(Dataset items)
○ ○ ○ ○ ○
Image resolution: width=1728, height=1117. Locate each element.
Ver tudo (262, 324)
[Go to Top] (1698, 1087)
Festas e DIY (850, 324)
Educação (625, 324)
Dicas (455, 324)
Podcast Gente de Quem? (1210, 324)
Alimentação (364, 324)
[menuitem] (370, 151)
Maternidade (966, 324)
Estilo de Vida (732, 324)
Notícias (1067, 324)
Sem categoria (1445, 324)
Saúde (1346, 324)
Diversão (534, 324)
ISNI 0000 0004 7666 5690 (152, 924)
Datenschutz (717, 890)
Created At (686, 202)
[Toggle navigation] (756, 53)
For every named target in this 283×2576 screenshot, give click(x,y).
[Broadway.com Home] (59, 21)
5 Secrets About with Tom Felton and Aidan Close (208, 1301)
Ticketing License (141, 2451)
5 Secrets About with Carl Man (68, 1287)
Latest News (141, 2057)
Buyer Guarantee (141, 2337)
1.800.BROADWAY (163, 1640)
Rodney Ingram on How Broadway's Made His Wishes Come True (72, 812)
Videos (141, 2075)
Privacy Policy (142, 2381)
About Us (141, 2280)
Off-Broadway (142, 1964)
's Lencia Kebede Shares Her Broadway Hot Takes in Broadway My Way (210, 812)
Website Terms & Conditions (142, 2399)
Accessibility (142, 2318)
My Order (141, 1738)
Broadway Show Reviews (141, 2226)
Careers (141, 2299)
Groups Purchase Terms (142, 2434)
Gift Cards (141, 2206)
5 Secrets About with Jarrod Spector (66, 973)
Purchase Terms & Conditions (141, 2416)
○ ○ ○ ○ ○
__TASK INSTRUCTIONS__: Among the lines above, return those that hold the word "Terms".

__ANSWER TO THE PROBLEM__:
Website Terms & Conditions (142, 2399)
Groups Purchase Terms (142, 2434)
Purchase Terms & Conditions (141, 2416)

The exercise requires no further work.